> [Problem statement]: Restate the records that follow. Every word must match.

------ Source material

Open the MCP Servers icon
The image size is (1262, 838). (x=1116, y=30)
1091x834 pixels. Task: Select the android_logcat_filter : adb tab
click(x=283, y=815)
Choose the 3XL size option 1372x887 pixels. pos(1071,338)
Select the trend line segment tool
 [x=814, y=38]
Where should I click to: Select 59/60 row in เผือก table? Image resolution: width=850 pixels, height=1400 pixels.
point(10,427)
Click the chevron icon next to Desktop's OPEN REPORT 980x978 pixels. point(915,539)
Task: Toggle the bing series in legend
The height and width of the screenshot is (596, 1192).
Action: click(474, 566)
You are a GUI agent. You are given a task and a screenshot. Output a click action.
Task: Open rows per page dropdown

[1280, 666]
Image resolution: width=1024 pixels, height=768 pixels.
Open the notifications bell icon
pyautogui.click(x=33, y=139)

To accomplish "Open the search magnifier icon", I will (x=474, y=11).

------------

> [Solution for this problem]:
Open the MCP Servers icon
The image size is (1262, 838). (x=1116, y=30)
1091x834 pixels. Task: Select the android_logcat_filter : adb tab
click(x=283, y=815)
Choose the 3XL size option 1372x887 pixels. pos(1071,338)
Select the trend line segment tool
 [x=814, y=38]
Where should I click to: Select 59/60 row in เผือก table? Image resolution: width=850 pixels, height=1400 pixels.
point(10,427)
Click the chevron icon next to Desktop's OPEN REPORT 980x978 pixels. point(915,539)
Task: Toggle the bing series in legend
The height and width of the screenshot is (596, 1192).
Action: click(474, 566)
You are a GUI agent. You are given a task and a screenshot. Output a click action.
Task: Open rows per page dropdown

[1280, 666]
Image resolution: width=1024 pixels, height=768 pixels.
Open the notifications bell icon
pyautogui.click(x=33, y=139)

To accomplish "Open the search magnifier icon", I will (x=474, y=11).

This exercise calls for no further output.